● **RECORDS SHOWN**:
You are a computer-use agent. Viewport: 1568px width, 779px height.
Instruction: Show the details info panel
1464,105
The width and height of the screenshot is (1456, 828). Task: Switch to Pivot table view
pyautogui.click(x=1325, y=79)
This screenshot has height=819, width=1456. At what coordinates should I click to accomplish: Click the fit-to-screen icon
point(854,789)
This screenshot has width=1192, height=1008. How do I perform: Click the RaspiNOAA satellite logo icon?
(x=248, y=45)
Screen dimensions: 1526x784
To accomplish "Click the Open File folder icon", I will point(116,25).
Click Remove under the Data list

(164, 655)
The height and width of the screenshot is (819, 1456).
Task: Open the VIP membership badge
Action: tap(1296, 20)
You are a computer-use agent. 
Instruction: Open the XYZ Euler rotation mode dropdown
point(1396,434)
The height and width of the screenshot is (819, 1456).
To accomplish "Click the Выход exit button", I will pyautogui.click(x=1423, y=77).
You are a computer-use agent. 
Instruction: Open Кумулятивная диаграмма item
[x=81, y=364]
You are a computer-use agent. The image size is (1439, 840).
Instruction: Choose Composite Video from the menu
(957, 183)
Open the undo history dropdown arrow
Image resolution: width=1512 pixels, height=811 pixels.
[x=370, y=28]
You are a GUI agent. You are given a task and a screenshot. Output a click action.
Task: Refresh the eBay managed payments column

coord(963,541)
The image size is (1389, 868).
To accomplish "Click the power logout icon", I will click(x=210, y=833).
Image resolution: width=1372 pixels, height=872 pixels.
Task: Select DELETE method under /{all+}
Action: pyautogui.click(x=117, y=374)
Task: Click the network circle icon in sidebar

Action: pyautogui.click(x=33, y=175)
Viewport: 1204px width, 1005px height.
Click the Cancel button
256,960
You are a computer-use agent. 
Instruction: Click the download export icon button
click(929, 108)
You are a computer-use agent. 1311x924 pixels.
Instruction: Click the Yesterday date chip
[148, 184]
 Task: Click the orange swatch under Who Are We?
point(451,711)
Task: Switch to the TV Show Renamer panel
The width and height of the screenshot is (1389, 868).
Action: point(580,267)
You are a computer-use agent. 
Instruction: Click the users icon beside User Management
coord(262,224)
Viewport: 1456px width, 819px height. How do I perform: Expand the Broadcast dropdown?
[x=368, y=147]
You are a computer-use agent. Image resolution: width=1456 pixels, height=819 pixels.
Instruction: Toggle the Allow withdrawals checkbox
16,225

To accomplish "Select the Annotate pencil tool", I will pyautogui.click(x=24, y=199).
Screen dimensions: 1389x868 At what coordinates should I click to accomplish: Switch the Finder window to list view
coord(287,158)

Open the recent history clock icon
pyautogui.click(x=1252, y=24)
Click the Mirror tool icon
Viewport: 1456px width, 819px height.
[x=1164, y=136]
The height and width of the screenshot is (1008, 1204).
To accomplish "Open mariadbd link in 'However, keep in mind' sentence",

● **PROBLEM TO SOLVE**: The lines to return are those in the records above that hold the word "size".

● **OUTPUT OF THE TASK**:
You are a computer-use agent. The image size is (1439, 840).
The image size is (1389, 868).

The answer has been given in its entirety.